ECLI:NL:GHAMS:2019:4574
Gerechtshof Amsterdam
- Hoger beroep
- Rechtspraak.nl
Vrijspraak in hoger beroep inzake hennepteelt met onvoldoende bewijs
In deze zaak heeft het gerechtshof Amsterdam op 14 november 2019 uitspraak gedaan in hoger beroep tegen een vonnis van de politierechter in de rechtbank Amsterdam, dat op 20 november 2015 was gewezen. De verdachte, geboren in 1988, was aangeklaagd voor het opzettelijk telen en/of aanwezig hebben van hennepplanten in een pand in Amsterdam op 9 februari 2014. Tijdens de zitting in hoger beroep heeft het hof kennisgenomen van de vordering van de advocaat-generaal en de verdediging.
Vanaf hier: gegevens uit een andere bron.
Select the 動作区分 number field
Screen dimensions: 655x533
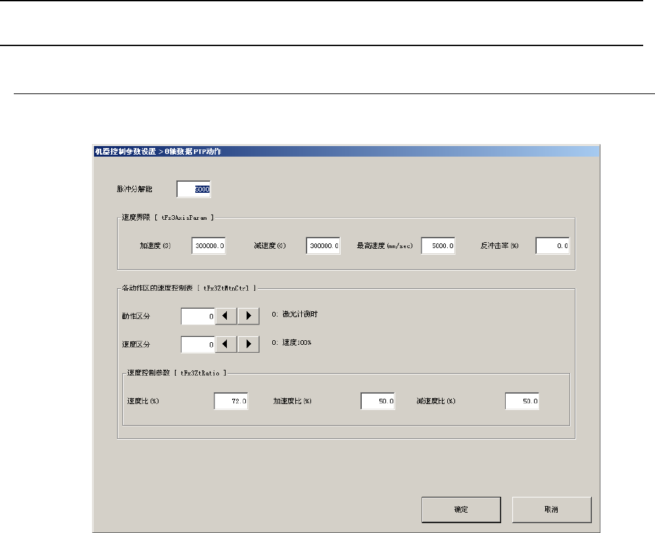coord(198,316)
De tenlastelegging betrof het telen van ongeveer 118 hennepplanten, wat een overtreding van de Opiumwet inhoudt. Het hof heeft vastgesteld dat er DNA-sporen van de verdachte in de woning zijn aangetroffen, maar deze sporen waren niet specifiek genoeg om de betrokkenheid van de verdachte bij de hennepkwekerij te bewijzen. De verdachte heeft altijd ontkend betrokken te zijn geweest bij de feiten en er was onvoldoende ander bewijs om de beschuldigingen te staven. Het hof heeft daarom geoordeeld dat niet wettig en overtuigend kon worden bewezen dat de verdachte het ten laste gelegde had begaan, en heeft hem vrijgesproken. Het vonnis van de politierechter is vernietigd en het hof heeft opnieuw recht gedaan.